[Data excerpts]
::::::

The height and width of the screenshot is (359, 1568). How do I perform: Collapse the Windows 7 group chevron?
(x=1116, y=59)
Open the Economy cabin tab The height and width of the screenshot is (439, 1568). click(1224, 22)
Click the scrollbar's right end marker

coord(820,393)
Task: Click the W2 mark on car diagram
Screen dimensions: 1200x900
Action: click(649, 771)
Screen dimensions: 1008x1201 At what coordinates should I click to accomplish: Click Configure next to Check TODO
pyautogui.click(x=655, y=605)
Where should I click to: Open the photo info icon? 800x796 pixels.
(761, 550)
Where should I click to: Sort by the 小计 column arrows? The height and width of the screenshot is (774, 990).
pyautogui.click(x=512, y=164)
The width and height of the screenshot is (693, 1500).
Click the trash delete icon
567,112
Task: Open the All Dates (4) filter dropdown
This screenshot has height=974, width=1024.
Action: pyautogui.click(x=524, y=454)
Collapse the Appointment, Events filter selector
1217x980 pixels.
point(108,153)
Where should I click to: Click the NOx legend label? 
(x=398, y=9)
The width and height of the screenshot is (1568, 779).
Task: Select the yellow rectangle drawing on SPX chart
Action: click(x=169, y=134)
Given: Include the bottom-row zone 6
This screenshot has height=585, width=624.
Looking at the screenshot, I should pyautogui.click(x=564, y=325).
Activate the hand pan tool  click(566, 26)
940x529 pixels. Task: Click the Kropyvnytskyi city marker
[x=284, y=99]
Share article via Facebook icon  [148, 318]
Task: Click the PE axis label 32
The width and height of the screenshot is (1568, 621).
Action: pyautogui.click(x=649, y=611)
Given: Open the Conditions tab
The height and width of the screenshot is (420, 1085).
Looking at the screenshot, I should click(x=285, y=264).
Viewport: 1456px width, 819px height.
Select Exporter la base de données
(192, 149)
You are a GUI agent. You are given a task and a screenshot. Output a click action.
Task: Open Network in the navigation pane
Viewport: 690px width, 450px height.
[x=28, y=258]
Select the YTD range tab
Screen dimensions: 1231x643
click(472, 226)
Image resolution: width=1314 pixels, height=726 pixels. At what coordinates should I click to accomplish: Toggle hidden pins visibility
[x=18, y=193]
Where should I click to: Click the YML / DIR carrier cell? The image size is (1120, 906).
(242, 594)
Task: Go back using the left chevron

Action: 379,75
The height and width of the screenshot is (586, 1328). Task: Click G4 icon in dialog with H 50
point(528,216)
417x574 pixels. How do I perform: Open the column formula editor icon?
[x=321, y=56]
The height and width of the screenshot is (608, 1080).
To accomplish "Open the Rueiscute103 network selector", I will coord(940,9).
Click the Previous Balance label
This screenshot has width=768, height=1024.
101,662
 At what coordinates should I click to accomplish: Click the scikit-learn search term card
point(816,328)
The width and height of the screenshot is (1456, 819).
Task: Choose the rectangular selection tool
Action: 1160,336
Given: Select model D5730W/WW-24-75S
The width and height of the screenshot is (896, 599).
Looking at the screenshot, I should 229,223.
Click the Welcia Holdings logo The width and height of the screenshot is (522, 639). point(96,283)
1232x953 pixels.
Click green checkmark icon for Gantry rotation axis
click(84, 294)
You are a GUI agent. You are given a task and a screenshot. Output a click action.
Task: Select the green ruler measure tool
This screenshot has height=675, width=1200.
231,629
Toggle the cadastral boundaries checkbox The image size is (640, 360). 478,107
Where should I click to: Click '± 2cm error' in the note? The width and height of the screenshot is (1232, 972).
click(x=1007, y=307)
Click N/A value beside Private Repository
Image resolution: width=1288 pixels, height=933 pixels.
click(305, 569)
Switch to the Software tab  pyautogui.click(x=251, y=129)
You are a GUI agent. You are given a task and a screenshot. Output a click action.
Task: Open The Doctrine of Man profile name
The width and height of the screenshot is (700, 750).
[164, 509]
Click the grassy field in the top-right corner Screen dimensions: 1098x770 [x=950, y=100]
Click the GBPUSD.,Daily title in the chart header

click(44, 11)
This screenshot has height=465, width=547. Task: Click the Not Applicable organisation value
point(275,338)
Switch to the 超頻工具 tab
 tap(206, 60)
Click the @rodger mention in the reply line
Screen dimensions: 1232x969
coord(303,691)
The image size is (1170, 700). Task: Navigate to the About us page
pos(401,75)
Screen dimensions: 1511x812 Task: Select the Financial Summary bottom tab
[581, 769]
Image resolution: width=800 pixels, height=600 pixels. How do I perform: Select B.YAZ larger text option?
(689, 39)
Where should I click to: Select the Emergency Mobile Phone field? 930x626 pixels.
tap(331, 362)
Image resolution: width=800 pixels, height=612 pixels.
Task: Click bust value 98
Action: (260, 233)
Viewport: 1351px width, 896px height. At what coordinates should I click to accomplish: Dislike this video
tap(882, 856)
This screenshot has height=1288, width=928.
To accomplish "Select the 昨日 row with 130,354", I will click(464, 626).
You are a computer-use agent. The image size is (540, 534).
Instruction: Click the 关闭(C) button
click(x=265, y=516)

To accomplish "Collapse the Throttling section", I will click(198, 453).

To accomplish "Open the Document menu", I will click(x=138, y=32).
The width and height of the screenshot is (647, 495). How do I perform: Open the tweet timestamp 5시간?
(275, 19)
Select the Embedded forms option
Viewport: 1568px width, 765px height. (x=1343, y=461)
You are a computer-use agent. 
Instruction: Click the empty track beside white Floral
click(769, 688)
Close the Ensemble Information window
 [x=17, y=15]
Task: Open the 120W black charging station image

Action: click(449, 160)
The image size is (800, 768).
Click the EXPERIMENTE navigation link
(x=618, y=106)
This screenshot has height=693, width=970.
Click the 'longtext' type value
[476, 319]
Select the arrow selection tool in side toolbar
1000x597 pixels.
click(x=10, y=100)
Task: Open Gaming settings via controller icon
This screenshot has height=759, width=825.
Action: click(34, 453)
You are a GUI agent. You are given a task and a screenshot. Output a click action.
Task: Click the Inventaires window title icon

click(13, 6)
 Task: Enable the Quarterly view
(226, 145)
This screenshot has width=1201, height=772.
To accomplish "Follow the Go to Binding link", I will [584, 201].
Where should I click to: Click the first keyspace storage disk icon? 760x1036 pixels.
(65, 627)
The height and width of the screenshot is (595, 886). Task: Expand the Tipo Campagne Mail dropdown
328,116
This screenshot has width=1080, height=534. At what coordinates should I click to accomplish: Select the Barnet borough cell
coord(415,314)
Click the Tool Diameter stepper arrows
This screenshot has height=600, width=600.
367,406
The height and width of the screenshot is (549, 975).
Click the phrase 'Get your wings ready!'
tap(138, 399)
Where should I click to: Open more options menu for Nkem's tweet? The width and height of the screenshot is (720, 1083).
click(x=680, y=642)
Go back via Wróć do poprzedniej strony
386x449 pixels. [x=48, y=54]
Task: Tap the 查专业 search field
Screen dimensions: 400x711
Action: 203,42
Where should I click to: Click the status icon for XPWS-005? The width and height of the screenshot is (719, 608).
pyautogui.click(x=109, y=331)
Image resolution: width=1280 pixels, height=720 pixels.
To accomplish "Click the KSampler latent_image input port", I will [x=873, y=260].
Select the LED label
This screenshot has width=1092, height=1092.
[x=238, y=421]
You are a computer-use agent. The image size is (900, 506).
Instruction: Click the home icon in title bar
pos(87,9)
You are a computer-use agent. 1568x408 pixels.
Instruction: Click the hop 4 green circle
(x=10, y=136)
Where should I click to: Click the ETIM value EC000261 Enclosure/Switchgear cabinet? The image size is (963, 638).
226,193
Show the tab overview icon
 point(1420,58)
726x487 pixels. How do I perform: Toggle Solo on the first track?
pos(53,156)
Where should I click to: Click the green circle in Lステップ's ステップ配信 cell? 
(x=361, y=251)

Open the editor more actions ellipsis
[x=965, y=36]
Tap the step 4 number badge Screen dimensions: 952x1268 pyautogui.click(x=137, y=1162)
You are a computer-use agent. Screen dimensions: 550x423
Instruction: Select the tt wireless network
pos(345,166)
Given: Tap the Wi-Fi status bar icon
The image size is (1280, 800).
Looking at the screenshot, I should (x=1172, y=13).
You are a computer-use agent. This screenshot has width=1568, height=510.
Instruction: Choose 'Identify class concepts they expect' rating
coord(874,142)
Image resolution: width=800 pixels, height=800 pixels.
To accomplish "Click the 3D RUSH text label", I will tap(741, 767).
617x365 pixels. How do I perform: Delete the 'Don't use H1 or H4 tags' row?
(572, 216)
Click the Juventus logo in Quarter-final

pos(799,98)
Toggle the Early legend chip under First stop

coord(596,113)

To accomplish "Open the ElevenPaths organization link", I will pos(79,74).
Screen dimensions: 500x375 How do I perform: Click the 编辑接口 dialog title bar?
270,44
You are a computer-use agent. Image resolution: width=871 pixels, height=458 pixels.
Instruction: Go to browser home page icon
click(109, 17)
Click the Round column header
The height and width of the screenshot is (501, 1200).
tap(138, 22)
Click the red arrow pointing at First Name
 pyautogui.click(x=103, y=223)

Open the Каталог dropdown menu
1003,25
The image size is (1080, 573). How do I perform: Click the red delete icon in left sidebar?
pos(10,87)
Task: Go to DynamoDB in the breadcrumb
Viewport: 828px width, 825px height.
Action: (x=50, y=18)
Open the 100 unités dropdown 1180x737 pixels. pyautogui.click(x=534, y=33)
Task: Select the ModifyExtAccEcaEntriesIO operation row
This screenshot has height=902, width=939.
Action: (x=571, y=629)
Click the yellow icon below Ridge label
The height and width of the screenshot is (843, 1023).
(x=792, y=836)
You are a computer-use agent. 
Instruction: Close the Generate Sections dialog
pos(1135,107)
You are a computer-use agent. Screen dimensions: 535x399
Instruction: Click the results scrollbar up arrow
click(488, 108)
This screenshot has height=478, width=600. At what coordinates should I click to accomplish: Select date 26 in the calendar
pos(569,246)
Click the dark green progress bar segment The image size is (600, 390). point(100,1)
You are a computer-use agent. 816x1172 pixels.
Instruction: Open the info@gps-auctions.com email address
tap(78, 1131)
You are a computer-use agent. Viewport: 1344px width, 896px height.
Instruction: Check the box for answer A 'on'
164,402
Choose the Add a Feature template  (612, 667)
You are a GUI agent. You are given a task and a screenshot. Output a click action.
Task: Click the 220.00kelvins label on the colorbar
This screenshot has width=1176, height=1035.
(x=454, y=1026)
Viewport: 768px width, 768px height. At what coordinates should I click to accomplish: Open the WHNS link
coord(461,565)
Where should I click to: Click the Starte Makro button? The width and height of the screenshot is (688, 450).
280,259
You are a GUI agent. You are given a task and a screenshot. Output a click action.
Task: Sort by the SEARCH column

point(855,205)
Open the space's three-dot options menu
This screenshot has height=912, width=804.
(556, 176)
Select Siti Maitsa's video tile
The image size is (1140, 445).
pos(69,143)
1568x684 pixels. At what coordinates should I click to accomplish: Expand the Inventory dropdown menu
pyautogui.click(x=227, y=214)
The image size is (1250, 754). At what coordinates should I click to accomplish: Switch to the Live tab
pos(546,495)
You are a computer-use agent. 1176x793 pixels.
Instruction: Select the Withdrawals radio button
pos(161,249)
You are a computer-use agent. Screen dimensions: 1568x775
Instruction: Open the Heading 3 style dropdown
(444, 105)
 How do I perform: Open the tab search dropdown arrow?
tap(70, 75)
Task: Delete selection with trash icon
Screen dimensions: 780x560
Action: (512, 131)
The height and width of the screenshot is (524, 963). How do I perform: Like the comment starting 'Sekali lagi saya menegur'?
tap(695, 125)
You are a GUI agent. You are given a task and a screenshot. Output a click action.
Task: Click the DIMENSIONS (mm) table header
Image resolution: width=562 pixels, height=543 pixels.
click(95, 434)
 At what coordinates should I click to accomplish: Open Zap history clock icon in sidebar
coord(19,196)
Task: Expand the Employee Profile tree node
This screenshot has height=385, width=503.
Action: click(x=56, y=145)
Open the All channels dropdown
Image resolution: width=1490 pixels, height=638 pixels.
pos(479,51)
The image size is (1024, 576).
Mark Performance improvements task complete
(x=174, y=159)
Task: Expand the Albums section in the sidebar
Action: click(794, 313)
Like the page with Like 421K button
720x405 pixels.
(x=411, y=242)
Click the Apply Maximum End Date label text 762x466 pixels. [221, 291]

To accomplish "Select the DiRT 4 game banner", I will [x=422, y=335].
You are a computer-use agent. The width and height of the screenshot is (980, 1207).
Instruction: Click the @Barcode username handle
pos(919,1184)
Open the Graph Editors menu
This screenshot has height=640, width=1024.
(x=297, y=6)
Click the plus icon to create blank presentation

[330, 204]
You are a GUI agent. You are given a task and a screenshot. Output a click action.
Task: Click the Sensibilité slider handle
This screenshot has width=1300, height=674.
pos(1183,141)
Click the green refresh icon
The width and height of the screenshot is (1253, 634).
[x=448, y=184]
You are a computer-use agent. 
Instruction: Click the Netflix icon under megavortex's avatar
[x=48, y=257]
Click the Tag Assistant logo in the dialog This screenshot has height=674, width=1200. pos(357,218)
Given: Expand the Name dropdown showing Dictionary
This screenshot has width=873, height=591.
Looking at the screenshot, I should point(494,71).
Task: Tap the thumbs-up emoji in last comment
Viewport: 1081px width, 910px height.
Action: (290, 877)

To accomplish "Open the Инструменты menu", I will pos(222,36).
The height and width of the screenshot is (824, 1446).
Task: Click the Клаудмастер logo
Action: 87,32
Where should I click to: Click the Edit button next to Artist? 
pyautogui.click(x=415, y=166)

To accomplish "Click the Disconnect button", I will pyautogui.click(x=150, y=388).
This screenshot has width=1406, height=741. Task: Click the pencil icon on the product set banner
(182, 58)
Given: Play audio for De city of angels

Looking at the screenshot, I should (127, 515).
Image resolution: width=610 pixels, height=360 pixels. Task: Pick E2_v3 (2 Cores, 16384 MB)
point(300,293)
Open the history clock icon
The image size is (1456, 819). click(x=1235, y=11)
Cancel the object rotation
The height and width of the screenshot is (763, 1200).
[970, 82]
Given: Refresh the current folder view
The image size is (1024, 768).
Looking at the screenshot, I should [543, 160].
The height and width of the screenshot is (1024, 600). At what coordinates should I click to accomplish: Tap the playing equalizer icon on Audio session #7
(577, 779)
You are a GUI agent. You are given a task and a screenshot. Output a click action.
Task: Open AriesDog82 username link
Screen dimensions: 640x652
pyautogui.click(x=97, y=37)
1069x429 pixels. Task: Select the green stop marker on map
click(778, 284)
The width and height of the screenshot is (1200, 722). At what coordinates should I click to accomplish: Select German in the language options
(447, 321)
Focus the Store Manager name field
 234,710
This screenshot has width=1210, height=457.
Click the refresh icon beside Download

::::::

- **TO DO**
In the data above, retype exactly and only the lines between the one holding "Task: Click the PE axis label 32" and the one holding "Click N/A value beside Private Repository", inclusive.

- **TASK RESULT**
Task: Click the PE axis label 32
The width and height of the screenshot is (1568, 621).
Action: pyautogui.click(x=649, y=611)
Given: Open the Conditions tab
The height and width of the screenshot is (420, 1085).
Looking at the screenshot, I should click(x=285, y=264).
Viewport: 1456px width, 819px height.
Select Exporter la base de données
(192, 149)
You are a GUI agent. You are given a task and a screenshot. Output a click action.
Task: Open Network in the navigation pane
Viewport: 690px width, 450px height.
[x=28, y=258]
Select the YTD range tab
Screen dimensions: 1231x643
click(472, 226)
Image resolution: width=1314 pixels, height=726 pixels. At what coordinates should I click to accomplish: Toggle hidden pins visibility
[x=18, y=193]
Where should I click to: Click the YML / DIR carrier cell? The image size is (1120, 906).
(242, 594)
Task: Go back using the left chevron

Action: 379,75
The height and width of the screenshot is (586, 1328). Task: Click G4 icon in dialog with H 50
point(528,216)
417x574 pixels. How do I perform: Open the column formula editor icon?
[x=321, y=56]
The height and width of the screenshot is (608, 1080).
To accomplish "Open the Rueiscute103 network selector", I will coord(940,9).
Click the Previous Balance label
This screenshot has width=768, height=1024.
101,662
 At what coordinates should I click to accomplish: Click the scikit-learn search term card
point(816,328)
The width and height of the screenshot is (1456, 819).
Task: Choose the rectangular selection tool
Action: 1160,336
Given: Select model D5730W/WW-24-75S
The width and height of the screenshot is (896, 599).
Looking at the screenshot, I should 229,223.
Click the Welcia Holdings logo The width and height of the screenshot is (522, 639). point(96,283)
1232x953 pixels.
Click green checkmark icon for Gantry rotation axis
click(84, 294)
You are a GUI agent. You are given a task and a screenshot. Output a click action.
Task: Select the green ruler measure tool
This screenshot has height=675, width=1200.
231,629
Toggle the cadastral boundaries checkbox The image size is (640, 360). 478,107
Where should I click to: Click '± 2cm error' in the note? The width and height of the screenshot is (1232, 972).
click(x=1007, y=307)
Click N/A value beside Private Repository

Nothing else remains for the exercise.